This past year has been especially rewarding as we noted with pride as our students and alums excelled in a number of arenas.
Below are some examples of outstanding student and alumni accomplishments:
- Nick Turse (PhD, 2006), has quickly gained nationwide attention for his dissertation and the work that has emerged from it. The dissertation, “Kill Anything that Moves,” is a history of war atrocities by Americans during the Vietnam era that has won numerous prizes. This year he received a John Simon Guggenheim Fellowship, among the nation’s most prestigious academic awards, for his continuing work uncovering atrocities. He has also been awarded the prestigious Ridenhour Prize for outstanding investigative journalism - a prize whose previous recipients include Bill Moyers, Daniel Ellsberg, Jimmy Carter, Gloria Steinem, and Seymour Hersh - and we are especially proud that Nick has joined them. Finally, he has also been awarded the James Aronson Awards for Social Justice Journalism from the City University of New York. His book, “Kill Anything that Moves,” published by Metropolitan Press, a division of Holt, is expected to be out this coming year.

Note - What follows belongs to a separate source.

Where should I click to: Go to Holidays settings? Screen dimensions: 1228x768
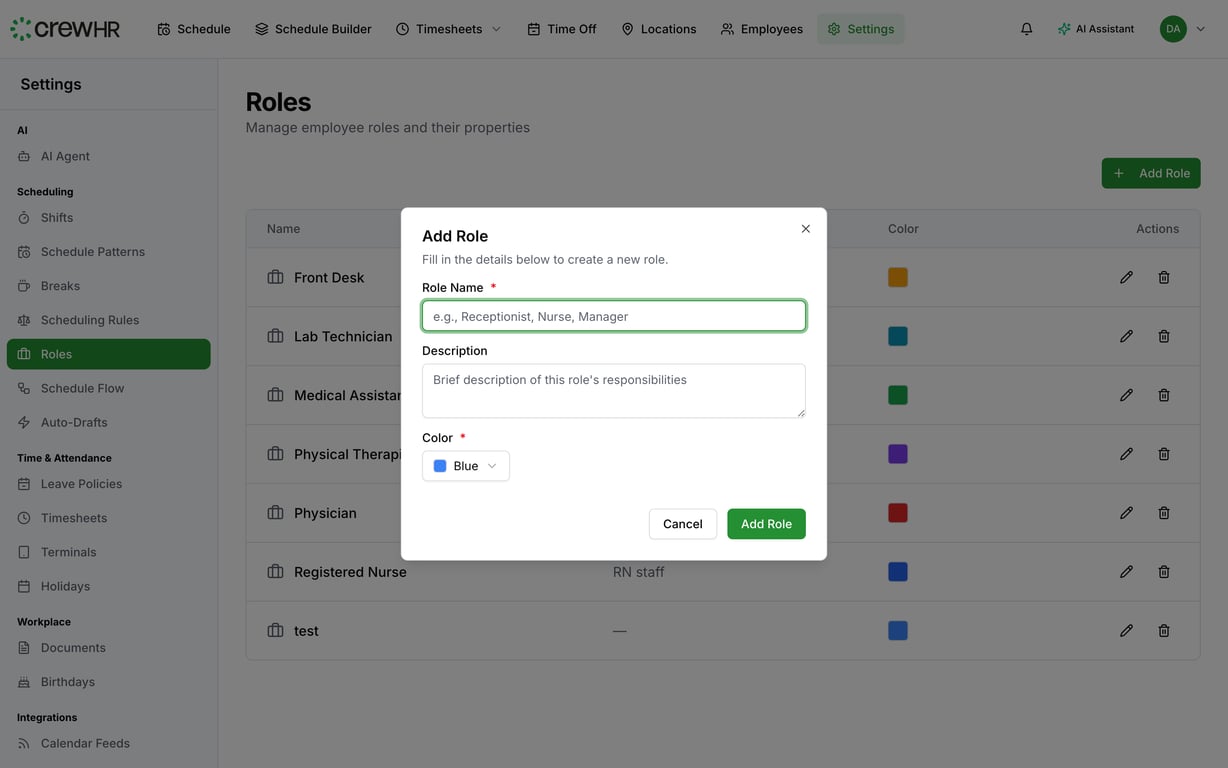tap(69, 585)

- Sarah Vogel has been the Program Officer for Environmental Studies at the Johnson Family Foundation (JFF) since January, 2009. Prior to working at JFF, she was the John C. Haas Fellow at the Chemical Heritage Foundation. Her dissertation, titled "The Politics of Plastics: The Economic, Political and Scientific History of Bisphenol A," was nominated for the Allan Nevins Prize of the Organization of American Historians and the Bancroft Student Prize for outstanding History dissertation for 2008. She has been extremely active in environmental health politics and has testified before congress on issues of scientific integrity.
- Ava Alkon, one of our doctoral candidates, won a National Science Foundation Dissertation Award for her work on the history of the consumer movement and health policy. Her dissertation proposal, "Late 20th-Century Consumer Advocacy and the Shaping of Public Health Policy and Practice: An Historical Study of Public Citizen's Health Research Group," also won the The Eugene Litwak Prize, given each year to one doctoral student in the Department for excellence in the preparation of a dissertation research proposal. Ava recently learned that she won a Chemical Heritage Society fellowship, as well.
- Another outstanding PhD candidate, Alison Bateman-House, has earned The Jack Elinson Award, presented to students for published articles of outstanding merit. Her article, "Men of Peace and the Search for the Perfect Pesticide: Conscientious Objectors, the Rockefeller Foundation, and Typhus Control Group" will appear in Public Health Reports in the near future.
- One of our MPH students, Francesco Aimone, was quoted at length in a recent New York Times article on the 1918 swine flu epidemic. Francesco recently completed his master’s thesis on “The Spanish Flu epidemic of 1918 in New York City.”